Agnaldo Farias is an independent curator and professor at the Faculdade de Arquitetura e Urbanismo da Universidade de São Paulo (FAU-USP). His first published art criticism dates to the 1980s, and with the passage of time, he became a key interpreter of contemporary Brazilian art. In the 1990s, he was the curator at Museu de Arte Moderna do Rio de Janeiro (MAM-Rio), later serving as curator of the art selected to represent Brazil at the Twenty-Fifth São Paulo Biennial. Subsequently, he was chief curator for the exhibition Bienal 50 anos (2001). He is the author of an array of books, such as The Piano Factory (on the work of the painter Daniel Senise), Arte Brasileira Hoje (2002), and a monograph entitled Amelia Toledo: as naturezas do artifício (2004).
The Exhibition Universalis was part of the twenty-third biennial (1996), whose chief curator was historian and art critic Nelson Aguilar, with Farias as his cocurator. This exhibition revolved around the theme of the “dematerialization of art” in the final years of the millennium.
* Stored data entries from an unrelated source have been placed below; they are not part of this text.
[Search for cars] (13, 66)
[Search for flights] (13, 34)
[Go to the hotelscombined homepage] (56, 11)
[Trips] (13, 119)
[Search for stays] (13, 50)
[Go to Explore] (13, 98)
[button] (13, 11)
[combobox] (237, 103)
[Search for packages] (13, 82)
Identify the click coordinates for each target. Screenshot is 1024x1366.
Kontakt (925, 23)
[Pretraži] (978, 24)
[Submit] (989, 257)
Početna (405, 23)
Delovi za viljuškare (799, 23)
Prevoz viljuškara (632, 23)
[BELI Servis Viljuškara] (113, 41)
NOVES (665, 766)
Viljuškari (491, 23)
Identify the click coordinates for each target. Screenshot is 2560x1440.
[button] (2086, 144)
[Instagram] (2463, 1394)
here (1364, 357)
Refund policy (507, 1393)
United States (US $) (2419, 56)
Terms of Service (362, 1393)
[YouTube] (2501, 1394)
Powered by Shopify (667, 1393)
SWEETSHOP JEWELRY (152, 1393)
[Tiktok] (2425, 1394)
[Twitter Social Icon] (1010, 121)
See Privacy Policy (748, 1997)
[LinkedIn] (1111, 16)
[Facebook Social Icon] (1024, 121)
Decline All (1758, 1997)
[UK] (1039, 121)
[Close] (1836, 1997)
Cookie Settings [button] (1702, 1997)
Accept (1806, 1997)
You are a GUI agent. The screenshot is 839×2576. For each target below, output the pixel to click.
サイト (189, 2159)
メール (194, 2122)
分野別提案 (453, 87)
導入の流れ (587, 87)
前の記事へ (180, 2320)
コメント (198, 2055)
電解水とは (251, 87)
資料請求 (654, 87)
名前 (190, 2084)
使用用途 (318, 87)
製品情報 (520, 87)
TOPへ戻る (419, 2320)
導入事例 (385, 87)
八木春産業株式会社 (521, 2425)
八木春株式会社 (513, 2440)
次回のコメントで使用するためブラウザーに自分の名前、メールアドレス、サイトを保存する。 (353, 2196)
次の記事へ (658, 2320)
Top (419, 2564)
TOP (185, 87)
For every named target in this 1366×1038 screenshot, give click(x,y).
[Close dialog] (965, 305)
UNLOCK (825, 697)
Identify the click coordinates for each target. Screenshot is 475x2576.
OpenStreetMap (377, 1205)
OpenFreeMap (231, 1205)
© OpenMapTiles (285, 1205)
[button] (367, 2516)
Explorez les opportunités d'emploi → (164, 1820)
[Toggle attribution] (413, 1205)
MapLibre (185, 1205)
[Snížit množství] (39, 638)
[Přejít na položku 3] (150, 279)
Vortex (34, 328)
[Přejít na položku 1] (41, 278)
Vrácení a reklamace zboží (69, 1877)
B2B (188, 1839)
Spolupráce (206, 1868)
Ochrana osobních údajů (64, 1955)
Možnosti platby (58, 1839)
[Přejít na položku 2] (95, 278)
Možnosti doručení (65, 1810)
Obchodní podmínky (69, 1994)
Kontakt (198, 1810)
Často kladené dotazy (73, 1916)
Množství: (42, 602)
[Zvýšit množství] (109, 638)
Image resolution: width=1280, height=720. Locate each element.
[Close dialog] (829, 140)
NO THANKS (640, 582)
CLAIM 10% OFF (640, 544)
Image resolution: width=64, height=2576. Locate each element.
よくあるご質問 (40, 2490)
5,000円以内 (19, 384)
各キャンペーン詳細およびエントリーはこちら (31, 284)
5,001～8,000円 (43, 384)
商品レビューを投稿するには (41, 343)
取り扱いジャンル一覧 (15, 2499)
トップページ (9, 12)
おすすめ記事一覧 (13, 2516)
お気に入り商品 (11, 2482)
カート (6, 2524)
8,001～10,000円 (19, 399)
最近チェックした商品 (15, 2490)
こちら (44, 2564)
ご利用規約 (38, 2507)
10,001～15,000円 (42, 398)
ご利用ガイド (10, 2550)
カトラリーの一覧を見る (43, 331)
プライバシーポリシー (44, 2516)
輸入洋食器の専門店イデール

This was a matter that drew international interest with the book published jointly by Lucy R. Lippard and John Chandler, Six Years: The Dematerialization of the Art Object from 1966 to 1972, a Cross-Reference Book of Information on Some Esthetic Boundaries (New York: Praeger, 1973). The book characterizes the period that covers the initial questioning of object art by the Conceptual art movement that followed it. What actually happened was that without revealing her sources, Lippard traveled to Buenos Aires, where she became aware of a theoretical lecture by Oscar Masotta “Después del Pop, nosotros desmaterializamos” (July 21, 1967, at the Instituto Di Tela). She also learned of its implementation in the first Argentinean approaches: Un arte de los medios de comunicación (1966) [doc. no. 750362], El mensaje fantasma and Tucumán Arde (both in 1968). Regarding Tucumán Arde, see [doc. nos. 766316, 751376, 750506].